Traffico di droga, stupro, omicidio, apostasia, rapina a mano armata: in Arabia Saudita sono tutti i reati considerati punibili con la morte. E, almeno stando a quanto denunciano alcune organizzazioni, senza alcuna possibilità di difendersi e con processi alquanto sommari. Recentemente è stato richiesto un nuovo processo nei confronti di un blogger che, già a marzo, era stato condannato dal tribunale penale saudita alla detenzione e a mille frustate solo per aver “insultato” l'Islam sul sito Liberal Saudi Network (e sono in molti a temere che anche lui potrebbe essere condannato alla pena capitale).

Blande le giustificazioni per una simile, inutile brutalità e crudeltà: "Sottolineiamo il rispetto del diritto alla vita come uno dei diritti fondamentali garantiti dalla legge", ha affermato lo scorso gennaio Mohammed al-Muadi, della commissione Saudi Human Rights. Ma questo "non deve far dimenticare i diritti di altre parti violati dai sequestratori, che deve essere visto con lo stesso grado di rispetto". Queste esecuzioni (e il modo di eseguirle) secondo le autorità saudite sono necessarie per "il mantenimento della sicurezza e realizzare la giustizia".

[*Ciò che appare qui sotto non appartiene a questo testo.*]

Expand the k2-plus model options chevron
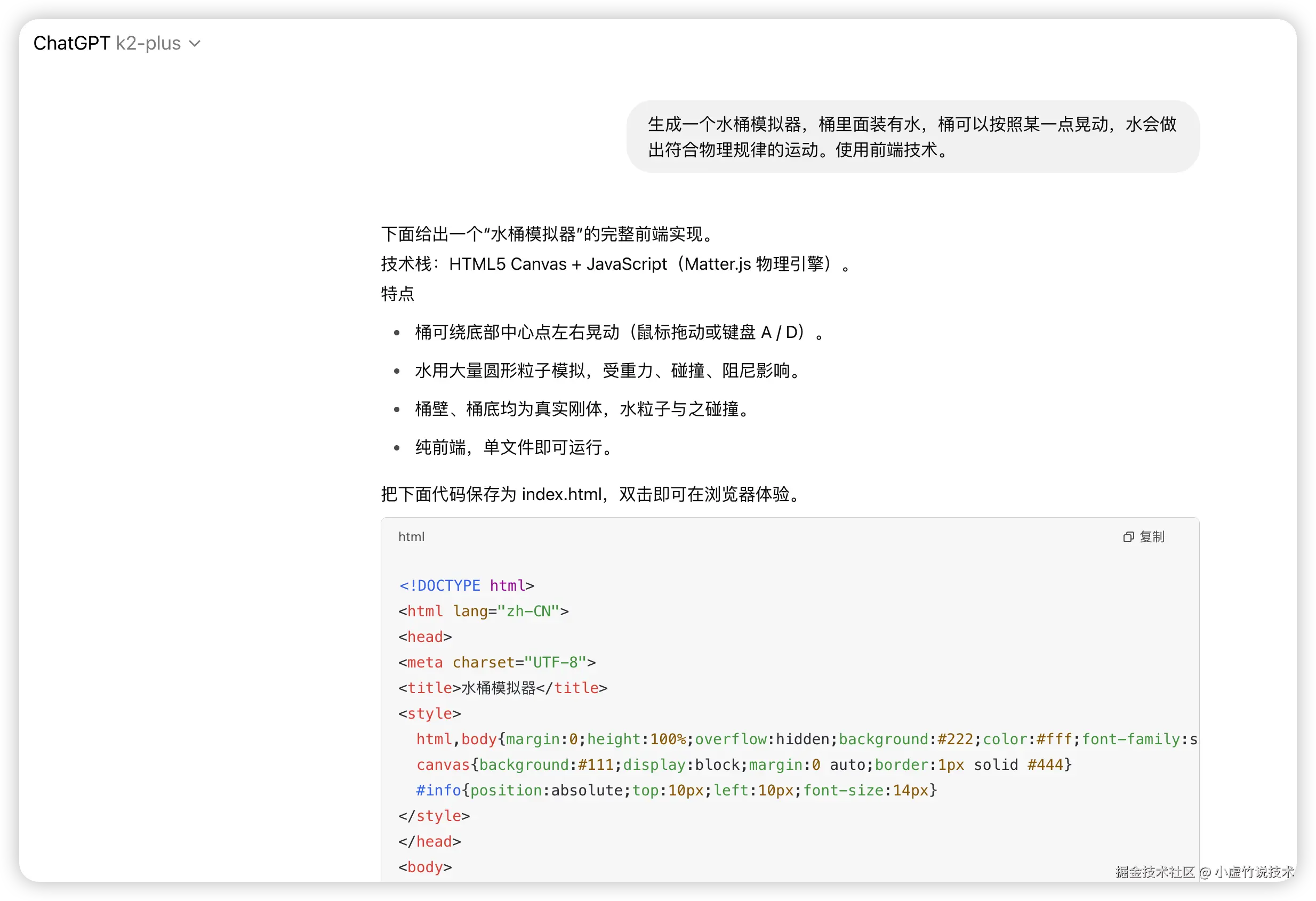This screenshot has width=1316, height=901. [195, 44]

Il governo saudita, intanto, ha proibito le riprese delle decapitazioni. A gennaio un attivista è stato arrestato e rinviato a giudizio solo per aver ripreso in un video un'esecuzione. Tutto ciò nella più totale indifferenza da parte dei media delle organizzazioni internazionali e dei Paesi che negli ultimi decenni si sono spesso levati a paladini dei diritti civili e hanno scatenato guerre in molte parti del globo. Nessuno di loro (tranne pochissime eccezioni) ha condannato o almeno commentato quanto è stato fatto in Arabia Saudita.

Come mai di queste esecuzioni brutali nessuno parla e nessuno interviene? Come mai gli stessi Paesi che hanno imposto a Putin indagini “immediate e trasparenti” dopo l’omicidio di un politico russo non hanno avuto niente da dire a chi, dopo aver decapitato cinque persone, ne ha portato in giro i cadaveri appesi ad un elicottero? 

È inutile prendersi in giro o illudersi: il dubbio è che gli accordi internazionali servano solo a soddisfare i bisogni commerciali delle grandi multinazionali e a favorire gli scambi di beni e servizi. Gli aspetti sociali, sotto il profilo internazionale, sono assolutamente secondari.